### Your instructions
Copy out each line of the material in which the word "computer" appears.
### Task input ###
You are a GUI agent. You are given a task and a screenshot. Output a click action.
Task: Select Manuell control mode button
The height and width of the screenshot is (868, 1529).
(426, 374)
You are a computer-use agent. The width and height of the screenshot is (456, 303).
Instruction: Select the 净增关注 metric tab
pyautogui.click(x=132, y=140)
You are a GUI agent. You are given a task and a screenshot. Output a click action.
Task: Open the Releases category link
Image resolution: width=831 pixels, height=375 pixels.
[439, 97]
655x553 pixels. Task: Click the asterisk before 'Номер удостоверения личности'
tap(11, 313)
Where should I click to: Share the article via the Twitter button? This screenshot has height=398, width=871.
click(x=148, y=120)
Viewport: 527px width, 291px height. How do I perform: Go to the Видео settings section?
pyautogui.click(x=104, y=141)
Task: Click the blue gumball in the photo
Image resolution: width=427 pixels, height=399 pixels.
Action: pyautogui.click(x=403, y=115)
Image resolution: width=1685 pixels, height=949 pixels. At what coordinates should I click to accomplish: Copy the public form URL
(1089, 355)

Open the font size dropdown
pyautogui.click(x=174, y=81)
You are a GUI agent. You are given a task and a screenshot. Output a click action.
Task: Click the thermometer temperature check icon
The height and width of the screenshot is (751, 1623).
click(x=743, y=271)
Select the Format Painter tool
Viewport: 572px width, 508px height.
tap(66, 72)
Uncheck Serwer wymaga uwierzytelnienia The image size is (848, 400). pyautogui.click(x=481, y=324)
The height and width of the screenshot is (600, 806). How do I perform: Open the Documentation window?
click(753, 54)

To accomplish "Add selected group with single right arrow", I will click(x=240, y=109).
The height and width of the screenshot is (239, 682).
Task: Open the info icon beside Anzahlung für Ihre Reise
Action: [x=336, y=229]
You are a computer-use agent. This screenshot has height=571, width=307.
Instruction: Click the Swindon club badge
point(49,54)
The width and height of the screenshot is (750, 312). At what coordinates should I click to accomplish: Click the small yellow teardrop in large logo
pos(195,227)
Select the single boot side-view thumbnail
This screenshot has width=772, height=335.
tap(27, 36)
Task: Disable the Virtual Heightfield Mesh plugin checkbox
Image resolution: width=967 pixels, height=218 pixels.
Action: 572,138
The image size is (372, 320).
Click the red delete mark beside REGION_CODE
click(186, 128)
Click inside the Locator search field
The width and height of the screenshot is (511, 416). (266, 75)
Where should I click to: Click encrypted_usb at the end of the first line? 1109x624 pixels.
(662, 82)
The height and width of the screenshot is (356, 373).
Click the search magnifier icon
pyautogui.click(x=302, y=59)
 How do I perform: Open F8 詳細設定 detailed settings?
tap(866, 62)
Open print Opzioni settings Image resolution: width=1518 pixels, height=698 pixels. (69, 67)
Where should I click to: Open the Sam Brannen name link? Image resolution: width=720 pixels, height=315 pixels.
###
### Reply to the exercise
You are a computer-use agent. The width and height of the screenshot is (456, 303).
You are a computer-use agent. This screenshot has height=571, width=307.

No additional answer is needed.